Кем бы ни был мой отец, какая бы странная и могущественная семья ни жила где-то там, в чьих жилах течет моя кровь, мне все равно. Я их не боюсь. Я должна бояться, я знаю это, но что они могут сделать со мной такого, чего еще не было сделано? Меня накачивали наркотиками, похищали, продавали, насиловали, били, угрожали и хватали на улице. Единственное, что осталось, это пытать или убить меня, и в этот момент смерть кажется почти милосердием.

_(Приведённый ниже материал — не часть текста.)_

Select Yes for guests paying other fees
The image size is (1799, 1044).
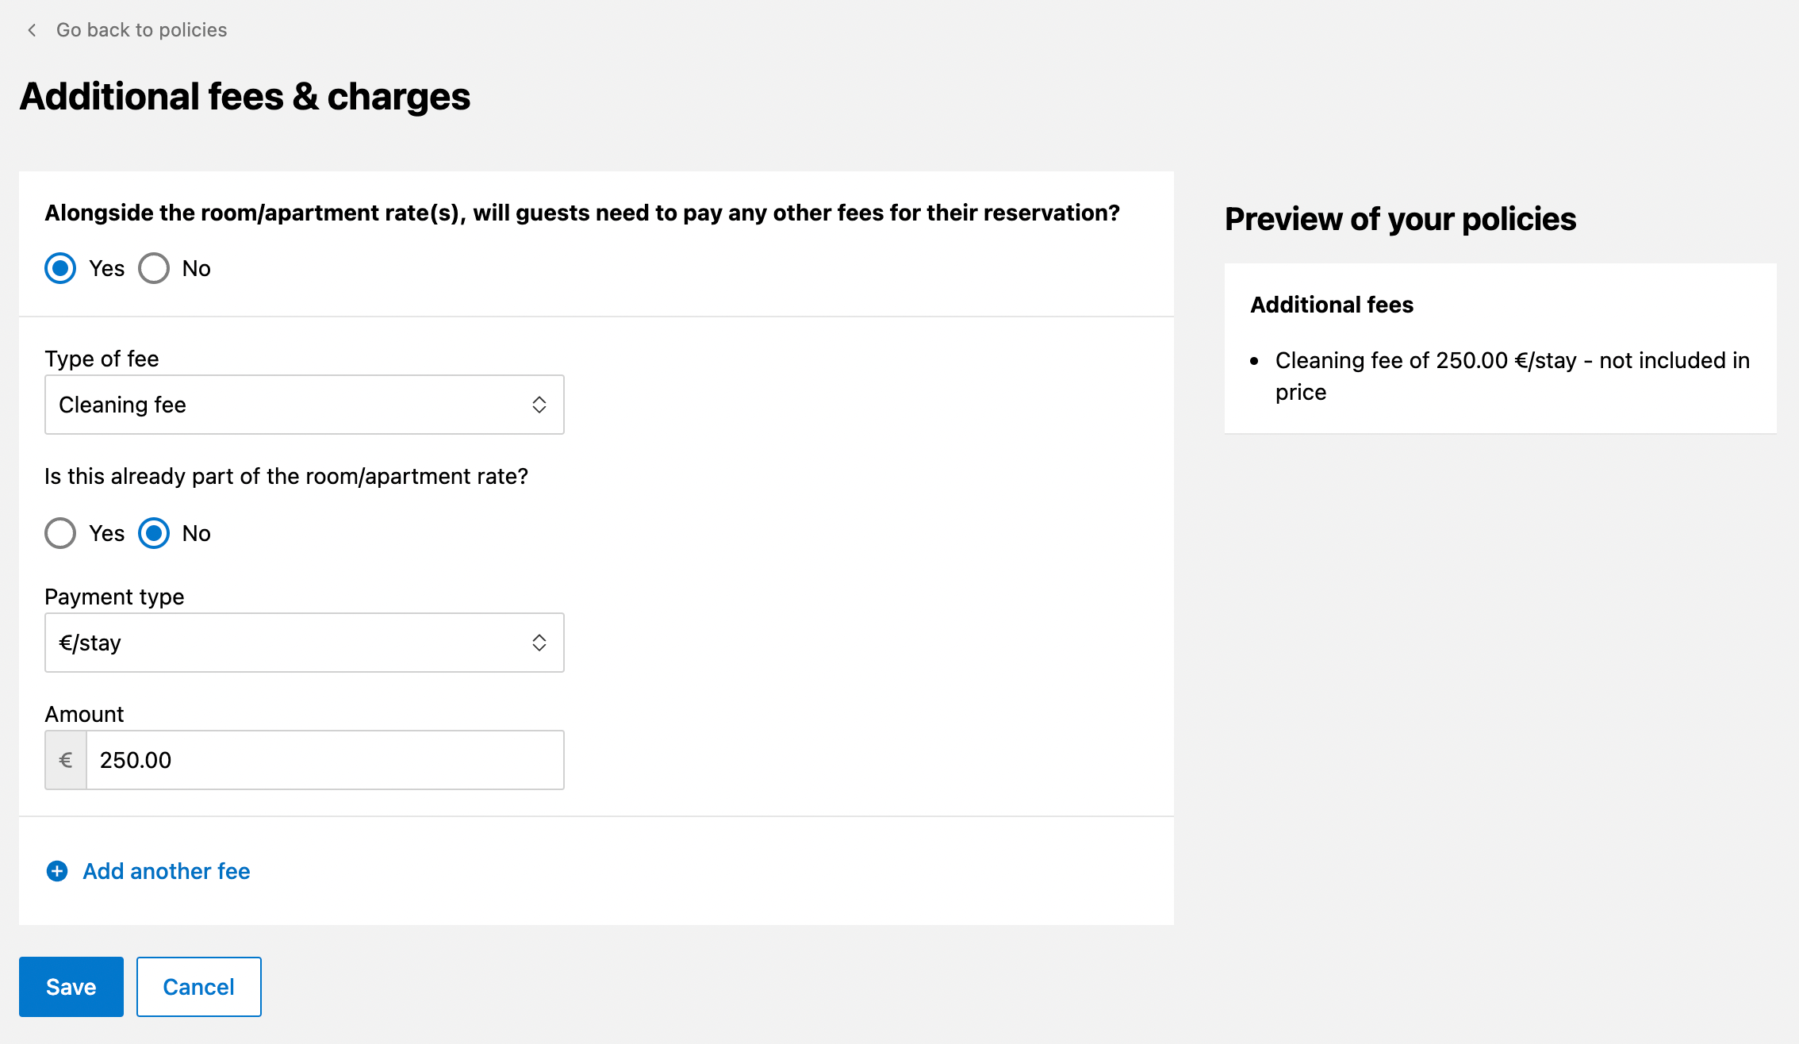coord(60,268)
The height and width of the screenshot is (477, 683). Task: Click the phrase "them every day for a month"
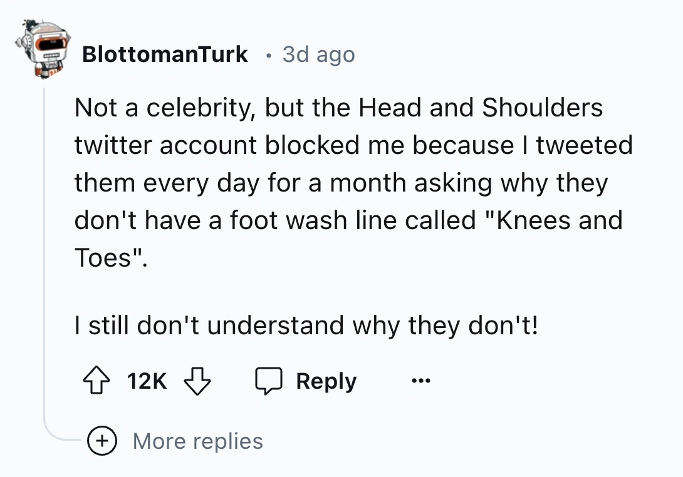coord(233,183)
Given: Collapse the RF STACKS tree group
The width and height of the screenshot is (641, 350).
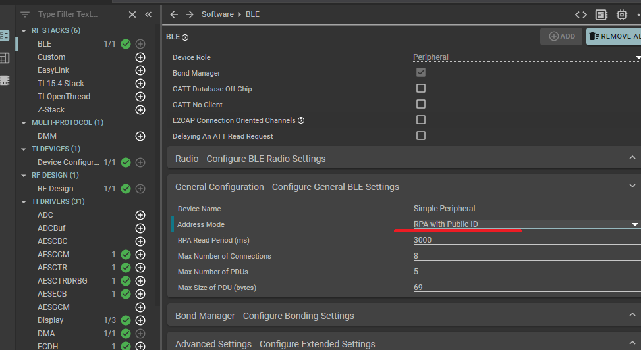Looking at the screenshot, I should pyautogui.click(x=24, y=31).
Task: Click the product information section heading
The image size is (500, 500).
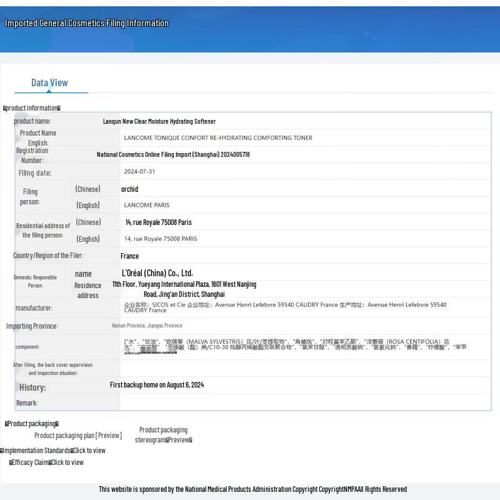Action: click(x=32, y=108)
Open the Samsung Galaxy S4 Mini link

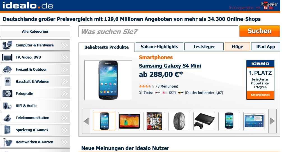(x=170, y=66)
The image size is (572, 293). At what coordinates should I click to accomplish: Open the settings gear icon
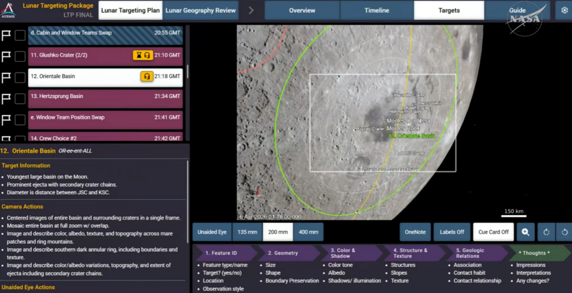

Я могла бы жить в мире без Макса, где он все еще существовал. Я могла бы каким-то образом смириться с тем, что со временем нам придется жить своими собственными жизнями, что он был предан чему-то гораздо большему, чем мы были друг для друга. Но я не думаю, что смогу жить в мире, где Макса вообще нет.

Я не хочу.

Я также не думаю, что у меня хватит смелости покончить с этим самой.

В какой-то момент, пока я жду неизбежных шагов, которые скажут мне, что кто-то идет сообщить мне о том, что, черт возьми, происходит, я засыпаю. Мои сны полны Макса, его рук, прикасающихся ко мне, его губ на моих, ощущением, что я снова окружена его безопасным теплом. Сон — это нагромождение образов, ощущений, больше, чем когда-либо. Воспоминания о нашем первом поцелуе, о том, как у него перехватило дыхание, как его руки легли на мои бедра, как он притянул меня ближе, о холодной стойке в ванной подо мной, когда он усадил меня на нее и поцеловал глубже. Я чувствую все это снова, проносясь по своей памяти, каждое прикосновение, поцелуй и вздох тоски в моей постели, и в его постели, и в кабинете, и в библиотеке, во всех тех местах, где мы уступили тому, в чем так сильно нуждались.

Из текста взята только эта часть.